/---

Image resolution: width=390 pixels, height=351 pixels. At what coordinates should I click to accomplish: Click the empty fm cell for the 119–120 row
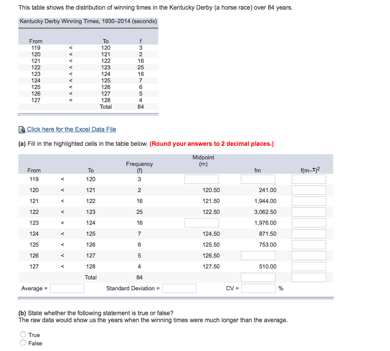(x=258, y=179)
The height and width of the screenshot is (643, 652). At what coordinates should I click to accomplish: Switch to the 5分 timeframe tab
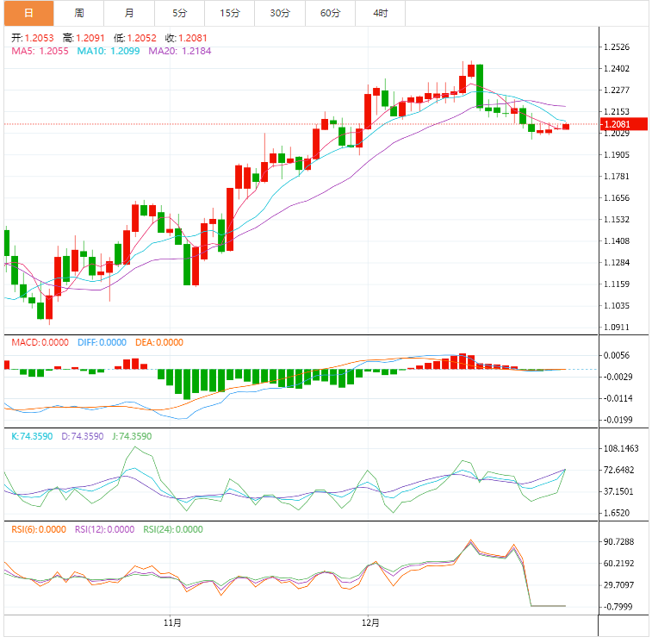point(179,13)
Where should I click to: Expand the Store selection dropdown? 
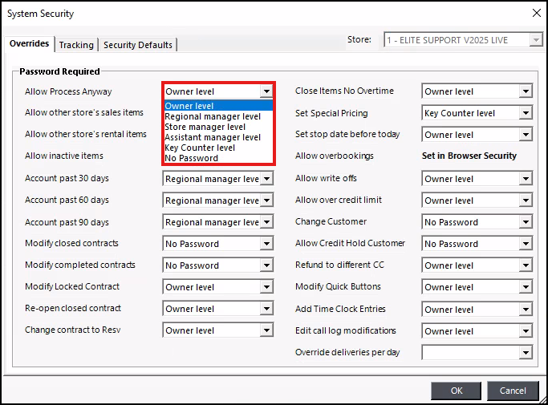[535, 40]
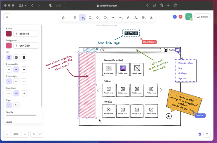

\---

TASK DESCRIPTION: Exactly as written, restate the lines from the one that contains "Where should I" through the final line of the data, both ends included, but leave out the pictures.

RESPONSE:
Where should I click to: Expand the Store selection dropdown? 
[535, 40]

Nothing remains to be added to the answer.